I Built Silicon Valley's "Hotdog App" in Real Life, and It Actually Works!
Remember that hilarious scene from Silicon Valley where Jian-Yang tried to pitch a "Shazam for food" app that could only identify hotdogs? Well, I took that ridiculous idea and made it a reality! Here's how I created a working app using a simple neural network trained on a custom-made dataset, and why it's more than just a joke.

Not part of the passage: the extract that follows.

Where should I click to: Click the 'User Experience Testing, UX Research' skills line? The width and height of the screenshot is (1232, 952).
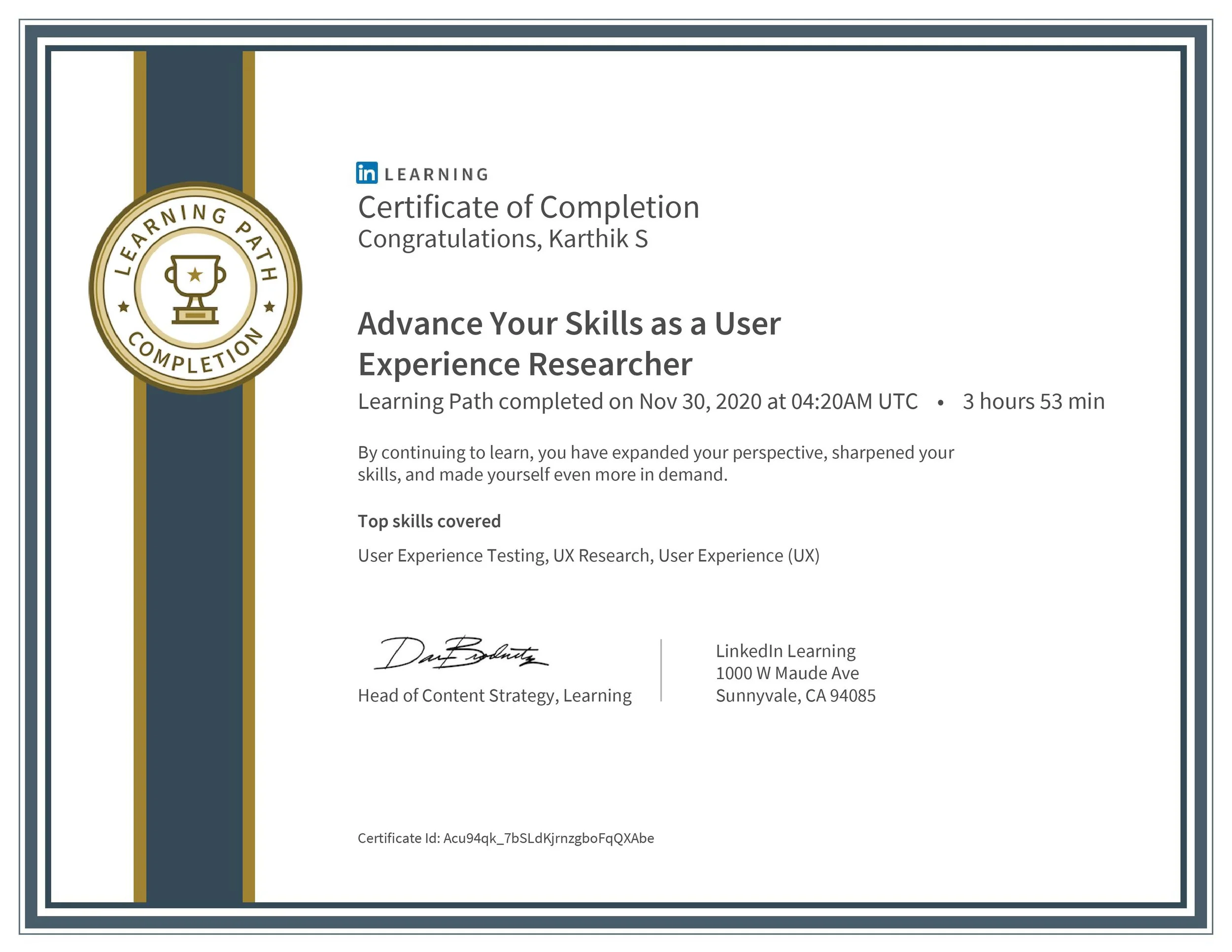[588, 555]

All the code used in this article can be found on my Github.
Creating a ML model
Import necessary libraries
To train our ML model, I'll be using PyTorch because it gives us a lot of control over what we want to implement. First, we need to import a few necessary libraries. You can find the list of required modules here.
import os
import glob
import shutil
import torch
from tqdm import tqdm
import torch.nn as nn
from torchvision import transforms,datasets,models
from torch.nn.modules.loss import BCEWithLogitsLoss
from torch.optim import lr_scheduler
import numpy as np
import matplotlib.pyplot as plt
#use GPU if available
device = torch.device("cuda" if torch.cuda.is_available() else "cpu")

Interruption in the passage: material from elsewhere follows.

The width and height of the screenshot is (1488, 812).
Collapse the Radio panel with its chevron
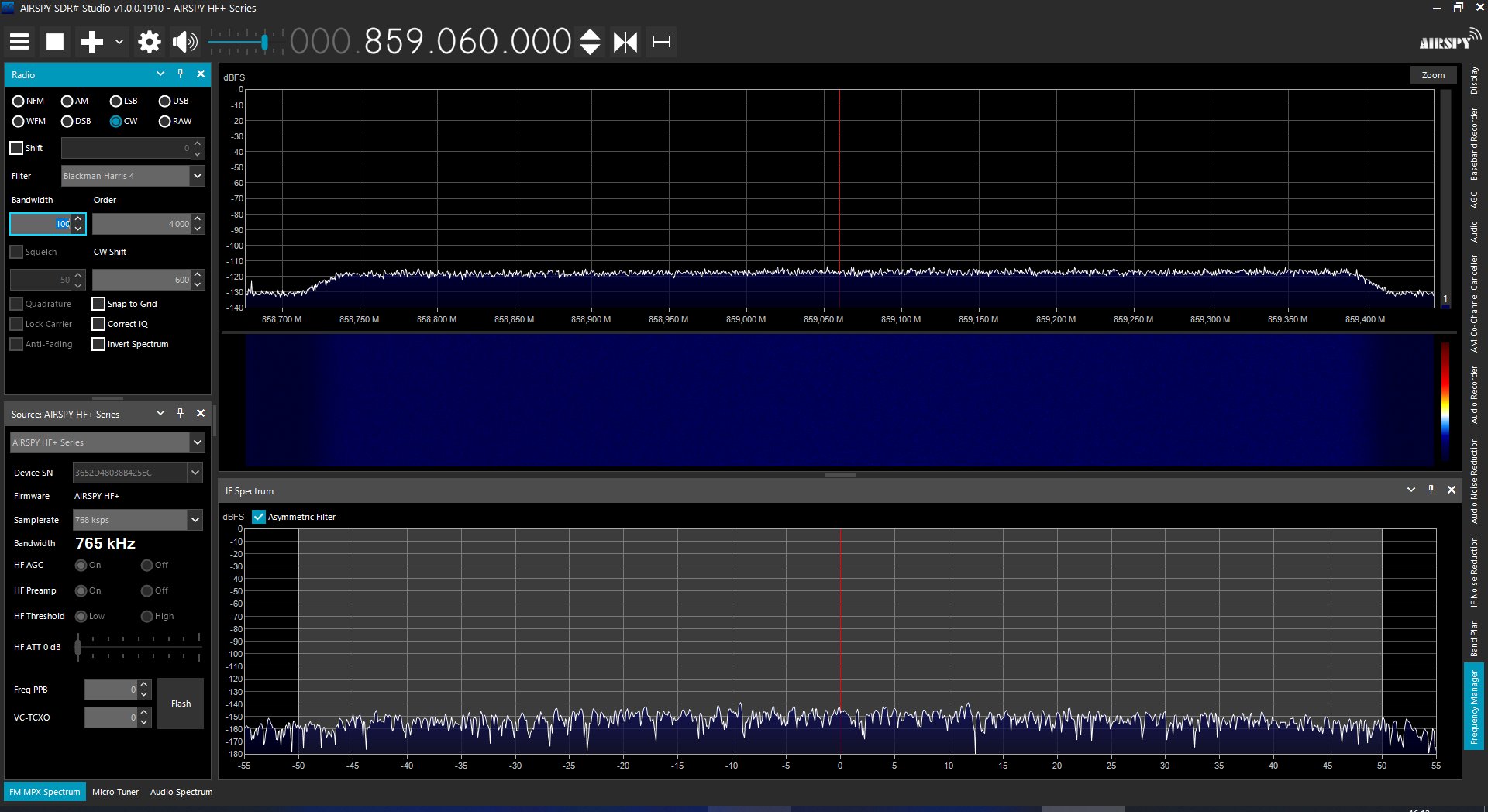pyautogui.click(x=160, y=74)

Quest for the Perfect Hotdog
You might think that finding a dataset of hotdog images would be a piece of cake (or should I say, a slice of bun?). Initially, I explored several datasets on Kaggle, but the accuracy of the model trained on these datasets was disappointingly low.
The main issue was the low number of images for classifying hotdogs, compared to the large number of images showing what is 'not' a hotdog.
So, I did what any dedicated developer would do: I rolled up my sleeves and created a custom dataset. This involved countless hours of scouring the internet for hotdog pictures and meticulously labeling them. I ensured that the images for each class were equal in number to reduce the model bias.
The result? A mouthwatering dataset now available on Kaggle for others to use. And it make a difference! My model's accuracy jumped by about 10% compared to my previous attempts.
Here's a glimpse of the dataset looks:
#select random samples from the dataset
samples_hotdog = [os.path.join(hotdog_train,np.random.choice(os.listdir("/train/hotdog"),1)[0]) for _ in range(8)]
samples_others = [os.path.join(others_train,np.random.choice(os.listdir("/train/others"),1)[0]) for _ in range(8)]
nrows = 4
ncols = 4
fig, ax = plt.subplots(nrows,ncols,figsize = (10,10))
ax = ax.flatten()
for i in range(nrows*ncols):
if i < 8:
pic = plt.imread(samples_hotdog[i%8])
ax[i].imshow(pic)
ax[i].set_axis_off()
ax[i].set_title('Hotdog')
else:
pic = plt.imread(samples_others[i%8])
ax[i].imshow(pic)
ax[i].set_axis_off()
ax[i].set_title('Not - Hotdog')
plt.show()
Running the above code returns a result like this:
Those look delicious! The next step is to do some data pre-processing to feed these images to our neural network.
Art of Image Transformations
Before feeding our images into the neural network, we need to prepare them. This is where image transformation comes into play, and it's a crucial step in any computer vision task. Let's see why it's important and how do we implement it in our workflow:
Consistency: Neural networks expect input data to be uniform. Resizing all images to a specific resolution ensures that our model receives consistent input, regardless of the original image dimensions.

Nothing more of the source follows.